**Testo fornito**
------------------------------

La crisi nell’impero romano nel III e nel del IV secolo
In tale articolo prenderemo in considerazione uno dei periodi storici più travagliati e conflittuali della storia dell’impero romano, ovvero il III e il IV secolo. Tale periodo non appare tanto un’epoca di crisi e di decadenza tra due periodi felici ma piuttosto un’età di radicali trasformazioni e di lotte che erano l’inevitabile conseguenza delle politiche perseguite dall’impero romano in quell’epoca storica. Infatti, in questo periodo, lo stato romano era potenzialmente debole a causa dei suoi squilibri che favorivano le classi sociali più elevate, ponendo le premesse dei futuri conflitti sociali. Inoltre nella società romana di quel periodo si avvertiva la mancanza di una politica economica che cercasse di ovviare alle difficoltà più gravi derivanti dalla presenza in essa di una spietata concorrenza che danneggiava soprattutto gli individui più deboli.

------------------------------

**Dati forniti**

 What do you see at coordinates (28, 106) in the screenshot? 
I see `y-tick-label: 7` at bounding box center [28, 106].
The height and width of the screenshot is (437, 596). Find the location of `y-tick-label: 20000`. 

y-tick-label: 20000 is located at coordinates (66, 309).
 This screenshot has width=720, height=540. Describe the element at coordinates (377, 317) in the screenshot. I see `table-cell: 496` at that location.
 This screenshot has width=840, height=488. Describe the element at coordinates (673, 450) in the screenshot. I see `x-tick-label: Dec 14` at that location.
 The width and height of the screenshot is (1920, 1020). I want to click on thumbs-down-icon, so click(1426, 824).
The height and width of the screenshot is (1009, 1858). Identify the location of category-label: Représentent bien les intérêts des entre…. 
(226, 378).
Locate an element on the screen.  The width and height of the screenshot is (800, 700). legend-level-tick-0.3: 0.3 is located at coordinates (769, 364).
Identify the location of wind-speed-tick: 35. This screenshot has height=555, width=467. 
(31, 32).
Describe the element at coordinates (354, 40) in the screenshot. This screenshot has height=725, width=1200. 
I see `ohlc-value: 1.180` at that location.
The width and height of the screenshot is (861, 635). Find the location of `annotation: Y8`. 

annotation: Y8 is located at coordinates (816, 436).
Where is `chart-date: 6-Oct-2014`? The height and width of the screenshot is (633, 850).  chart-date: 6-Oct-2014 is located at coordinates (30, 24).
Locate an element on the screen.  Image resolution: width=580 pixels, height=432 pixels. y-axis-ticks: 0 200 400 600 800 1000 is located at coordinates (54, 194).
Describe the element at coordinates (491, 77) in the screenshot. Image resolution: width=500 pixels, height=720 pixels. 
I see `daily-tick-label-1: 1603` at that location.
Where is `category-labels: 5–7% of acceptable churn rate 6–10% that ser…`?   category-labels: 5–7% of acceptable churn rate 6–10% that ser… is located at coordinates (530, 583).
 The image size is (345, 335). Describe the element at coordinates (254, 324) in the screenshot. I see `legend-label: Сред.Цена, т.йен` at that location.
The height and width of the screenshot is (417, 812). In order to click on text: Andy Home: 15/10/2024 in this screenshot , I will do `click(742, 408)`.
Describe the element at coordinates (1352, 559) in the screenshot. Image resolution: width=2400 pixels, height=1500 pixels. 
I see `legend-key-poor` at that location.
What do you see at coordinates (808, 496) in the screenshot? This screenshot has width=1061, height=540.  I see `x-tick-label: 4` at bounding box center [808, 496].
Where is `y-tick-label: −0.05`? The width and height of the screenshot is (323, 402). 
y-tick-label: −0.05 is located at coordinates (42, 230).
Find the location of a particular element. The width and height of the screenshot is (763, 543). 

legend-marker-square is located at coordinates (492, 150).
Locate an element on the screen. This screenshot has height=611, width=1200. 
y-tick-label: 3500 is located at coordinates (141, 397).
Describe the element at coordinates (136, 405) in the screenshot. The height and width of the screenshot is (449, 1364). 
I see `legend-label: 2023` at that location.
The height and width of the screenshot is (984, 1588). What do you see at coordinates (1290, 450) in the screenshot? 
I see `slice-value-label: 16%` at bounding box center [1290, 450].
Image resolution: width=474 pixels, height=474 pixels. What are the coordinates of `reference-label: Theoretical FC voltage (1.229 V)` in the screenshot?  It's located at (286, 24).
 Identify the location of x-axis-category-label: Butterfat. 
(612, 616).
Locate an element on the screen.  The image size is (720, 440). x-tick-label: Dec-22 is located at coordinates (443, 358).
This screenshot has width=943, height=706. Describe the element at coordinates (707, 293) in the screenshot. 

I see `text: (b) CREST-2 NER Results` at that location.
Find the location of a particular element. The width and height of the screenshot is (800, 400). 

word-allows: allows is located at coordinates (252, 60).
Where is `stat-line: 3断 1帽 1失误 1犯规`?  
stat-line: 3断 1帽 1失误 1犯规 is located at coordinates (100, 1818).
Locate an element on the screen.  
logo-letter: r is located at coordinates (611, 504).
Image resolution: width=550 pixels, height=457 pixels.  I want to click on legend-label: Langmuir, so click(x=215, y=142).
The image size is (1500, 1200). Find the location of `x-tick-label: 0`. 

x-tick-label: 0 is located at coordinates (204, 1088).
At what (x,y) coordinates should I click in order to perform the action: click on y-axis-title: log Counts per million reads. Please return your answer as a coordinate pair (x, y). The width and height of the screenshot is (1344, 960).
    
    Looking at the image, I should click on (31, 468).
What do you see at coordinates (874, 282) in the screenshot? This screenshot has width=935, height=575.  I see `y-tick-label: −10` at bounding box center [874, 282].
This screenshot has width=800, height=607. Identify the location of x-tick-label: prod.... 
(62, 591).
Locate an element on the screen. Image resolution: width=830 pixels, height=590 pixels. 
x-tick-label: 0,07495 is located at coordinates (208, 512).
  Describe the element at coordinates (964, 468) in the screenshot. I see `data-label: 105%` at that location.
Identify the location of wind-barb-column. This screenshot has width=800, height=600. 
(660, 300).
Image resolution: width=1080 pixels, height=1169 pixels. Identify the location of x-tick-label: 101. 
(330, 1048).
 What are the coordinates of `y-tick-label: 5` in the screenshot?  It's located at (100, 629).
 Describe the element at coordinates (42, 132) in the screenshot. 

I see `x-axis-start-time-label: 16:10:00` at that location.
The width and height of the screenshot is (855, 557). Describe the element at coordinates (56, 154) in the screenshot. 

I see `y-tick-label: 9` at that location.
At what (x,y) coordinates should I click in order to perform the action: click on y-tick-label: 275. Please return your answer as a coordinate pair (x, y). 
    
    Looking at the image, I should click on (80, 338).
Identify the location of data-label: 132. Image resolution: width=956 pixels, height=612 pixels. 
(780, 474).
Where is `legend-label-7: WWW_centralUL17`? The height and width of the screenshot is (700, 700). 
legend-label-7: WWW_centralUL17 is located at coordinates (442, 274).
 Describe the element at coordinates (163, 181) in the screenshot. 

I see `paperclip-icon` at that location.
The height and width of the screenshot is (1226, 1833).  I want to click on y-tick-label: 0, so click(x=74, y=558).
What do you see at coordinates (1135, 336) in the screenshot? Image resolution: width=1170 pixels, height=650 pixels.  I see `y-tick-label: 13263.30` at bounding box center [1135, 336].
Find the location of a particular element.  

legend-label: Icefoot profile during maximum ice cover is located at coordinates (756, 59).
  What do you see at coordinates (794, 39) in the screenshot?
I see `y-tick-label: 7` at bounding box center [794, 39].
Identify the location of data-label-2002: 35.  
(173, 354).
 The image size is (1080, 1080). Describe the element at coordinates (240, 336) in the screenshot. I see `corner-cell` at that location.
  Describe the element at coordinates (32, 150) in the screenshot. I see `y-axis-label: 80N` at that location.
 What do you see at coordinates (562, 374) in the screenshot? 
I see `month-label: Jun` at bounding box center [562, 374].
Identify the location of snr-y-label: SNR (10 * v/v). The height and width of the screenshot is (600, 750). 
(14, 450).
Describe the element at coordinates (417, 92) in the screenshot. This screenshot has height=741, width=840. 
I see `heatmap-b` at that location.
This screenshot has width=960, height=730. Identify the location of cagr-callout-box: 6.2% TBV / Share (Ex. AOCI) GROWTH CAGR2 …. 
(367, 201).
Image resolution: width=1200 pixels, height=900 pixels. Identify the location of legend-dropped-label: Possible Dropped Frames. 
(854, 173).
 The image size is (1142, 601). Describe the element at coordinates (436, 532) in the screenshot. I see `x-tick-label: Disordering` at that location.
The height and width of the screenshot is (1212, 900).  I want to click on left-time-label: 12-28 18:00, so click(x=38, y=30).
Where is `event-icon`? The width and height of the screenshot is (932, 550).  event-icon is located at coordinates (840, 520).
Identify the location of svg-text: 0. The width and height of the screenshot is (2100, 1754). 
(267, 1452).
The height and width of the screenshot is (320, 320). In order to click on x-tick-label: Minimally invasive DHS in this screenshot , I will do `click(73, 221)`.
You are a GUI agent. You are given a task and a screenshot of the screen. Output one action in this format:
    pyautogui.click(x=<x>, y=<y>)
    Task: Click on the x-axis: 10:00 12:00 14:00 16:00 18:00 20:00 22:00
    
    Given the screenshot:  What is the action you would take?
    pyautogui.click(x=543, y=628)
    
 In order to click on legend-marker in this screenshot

------------------------------

**Compito da svolgere**
Elenca i fattori che, secondo il testo sulla crisi dell'impero romano, rendevano debole lo stato romano o danneggiavano la società romana di quel periodo.

**Risposta al compito**
- Gli squilibri dello stato, che favorivano le classi sociali più elevate
- La mancanza di una politica economica che cercasse di ovviare alle difficoltà più gravi
- Una spietata concorrenza che danneggiava soprattutto gli individui più deboli